# eli5: if a certain phenomenon occurs in 5% of a sample, does that mathematically mean it’s 5% likely to happen for any member of said sample? if yes, how?

50 views
0

eli5: if a certain phenomenon occurs in 5% of a sample, does that mathematically mean it’s 5% likely to happen for any member of said sample? if yes, how?

In: 1 No. It means, if you pick a random member of the sample, there’s a 5% chance that it has the phenomenon.

This is subtly different than I think what you’re asking about, which is “Does every member of the sample have a 5% chance of the phenomenon?”…that would only be true if each individual member of the sample had the same distribution of the phenomenon and that’s not generally true.

For example, let’s suppose our phenomenon of interest is “cat” and we have a sample of 95 dogs and 5 cats. 5% of my sample is cats. If I randomly choose an animal from the sample there’s a 5% chance I choose a cat. But for each individual animal in the sample the distribution is 0/100…you either are a cat (100%) or you’re not (0%). You can’t have an animatl that’s 5% cat and 95% dog.
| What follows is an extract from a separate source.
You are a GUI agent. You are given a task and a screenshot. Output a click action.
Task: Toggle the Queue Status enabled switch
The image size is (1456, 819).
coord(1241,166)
The same logic can be extended to continuous properties, like height. If I have a random mix of men and women and 25% of the sample is taller than 6′ that does *not* mean that each individual person in the sample has a 25% chance of being taller than 6′, because the height distributions for men and women are different. In general the distribution does not tell you anything about a single member.
It only tells you that 5% percent of the sample belongs to a certain class.
But nothing about the instances them selfs.
(Assuming the sample actually represents the underlying distribution)
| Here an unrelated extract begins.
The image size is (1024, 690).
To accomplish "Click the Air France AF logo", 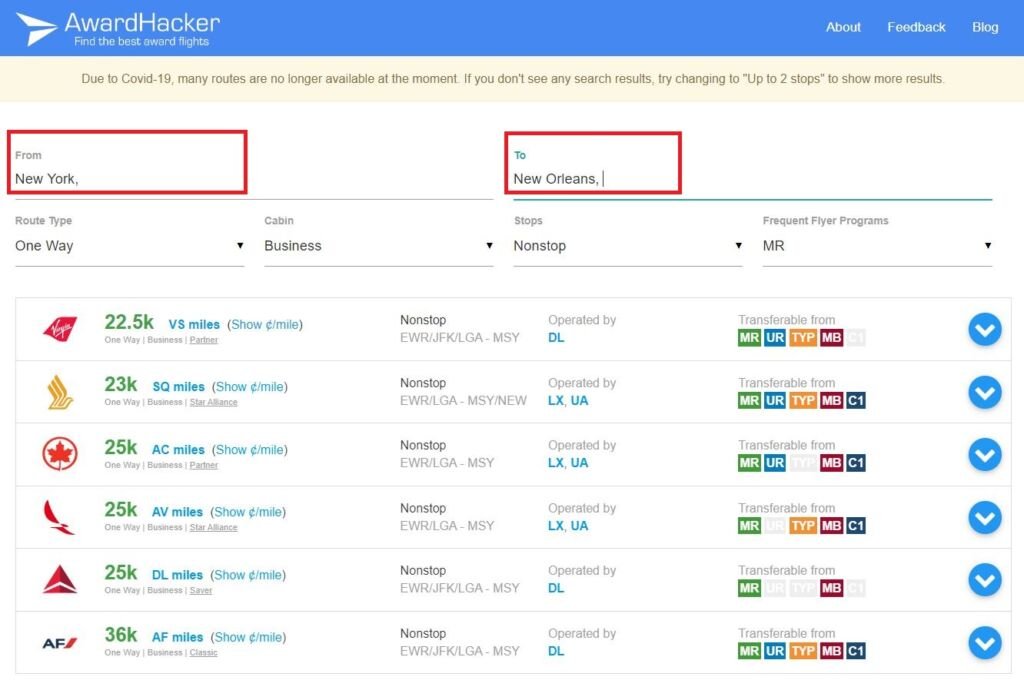I will pos(60,642).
If 10% of the students of computer science are female, it does not mean, that there is a 10% chance for every student to become female when studying cs.
That was already decided before they began to study.

So the information is a one way street. No.

If I have 20 people and 1 of them is sick, it means 5% of people in the sample are sick. It does not mean that if I pick a person from the sample at random, there is a 5% chance they will.get sick, it means if I pick a random person there’s a 5% chance I get the sick one.